Millions of Yemenis are on the brink of starvation. The United Nations says Yemen is the world’s worst humanitarian crisis, with 80% of the population in need of aid or protection.
“The war in Yemen must end,” President Joe Biden said in his first major foreign policy speech, which marked a sharp break with the policies of former president Donald Trump.
Under Biden’s two predecessors, Trump and Obama, the US backed a coalition led by Saudi Arabia against Houthi rebels in Yemen. Fighting began in 2014 between a weak Yemeni government and Iran-backed Houthi rebels.
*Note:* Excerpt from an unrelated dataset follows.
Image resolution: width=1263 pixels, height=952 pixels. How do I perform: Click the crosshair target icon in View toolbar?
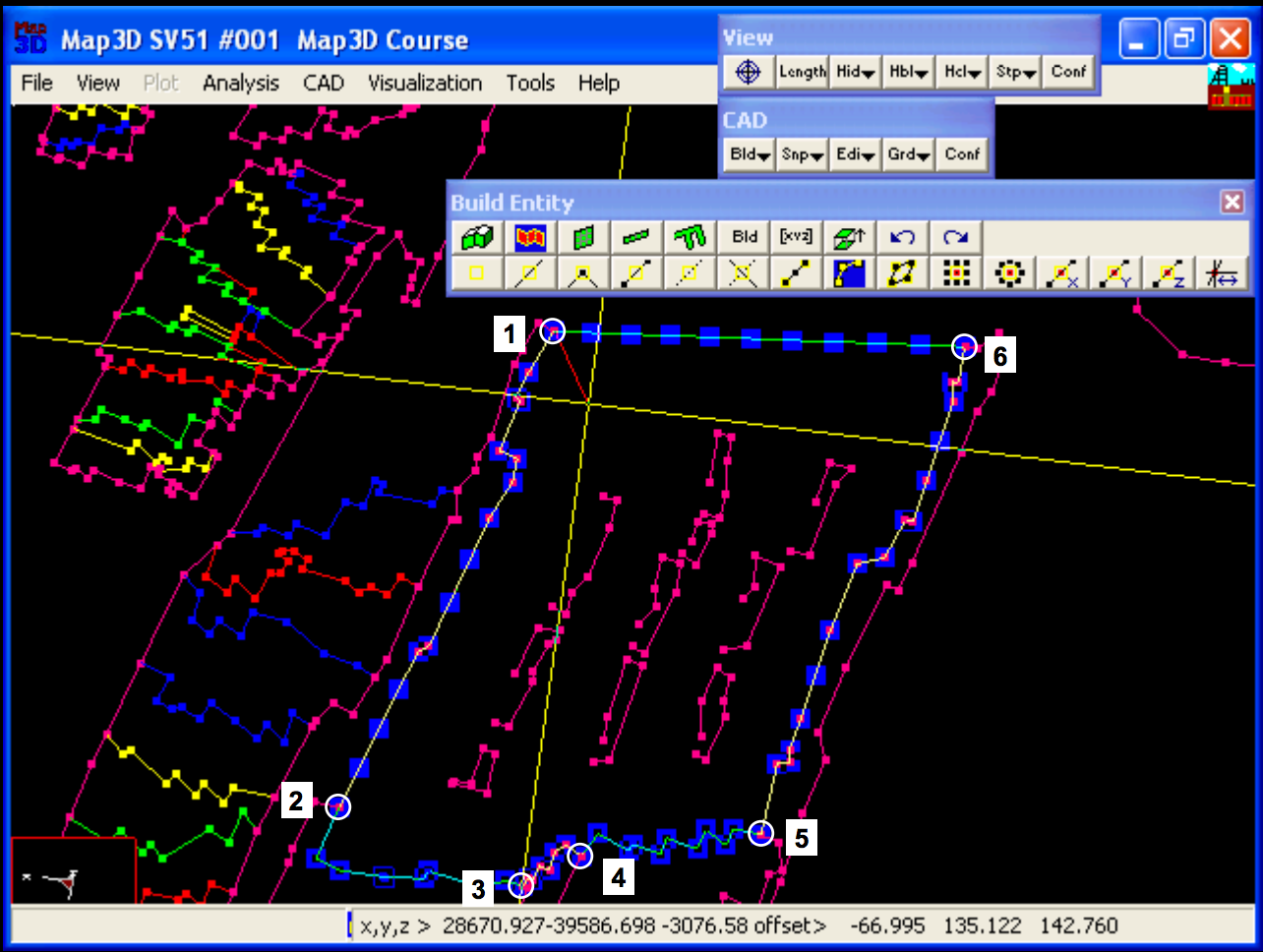(x=749, y=72)
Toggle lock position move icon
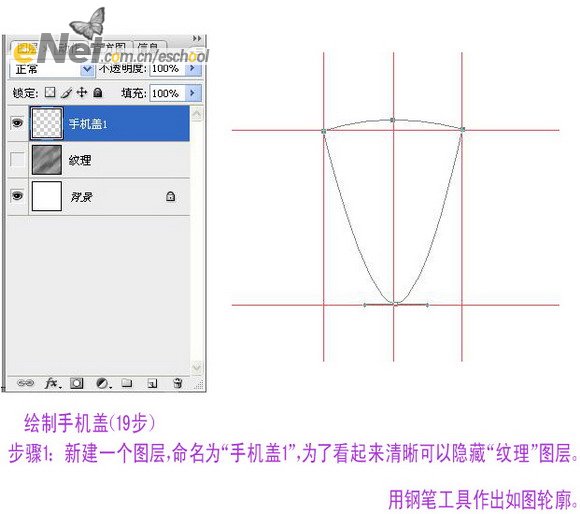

It escalated a year later, when Saudi Arabia and eight other Arab states, backed by the US, the UK and France, began air strikes against the Houthis.
As a result of Thursday’s announcement, the US will stop supporting offensive operations, including the sale of precision-guided munitions to Saudi Arabia and the United Arab Emirates (UAE).
The Biden administration had already put a temporary halt on arms sales to Saudi Arabia and the UAE. This marks a change from the Trump’s administration, which increased support for the Saudi-led coalition and called the Houthis a “terrorist organisation”.
Biden announced other changes to US foreign policy, such as a reversal of the decision to withdraw American troops from Germany, where they have been stationed since the end of World War II.
He also called on Myanmar’s military rulers to release civilian leader Aung San Suu Kyi and restore democracy.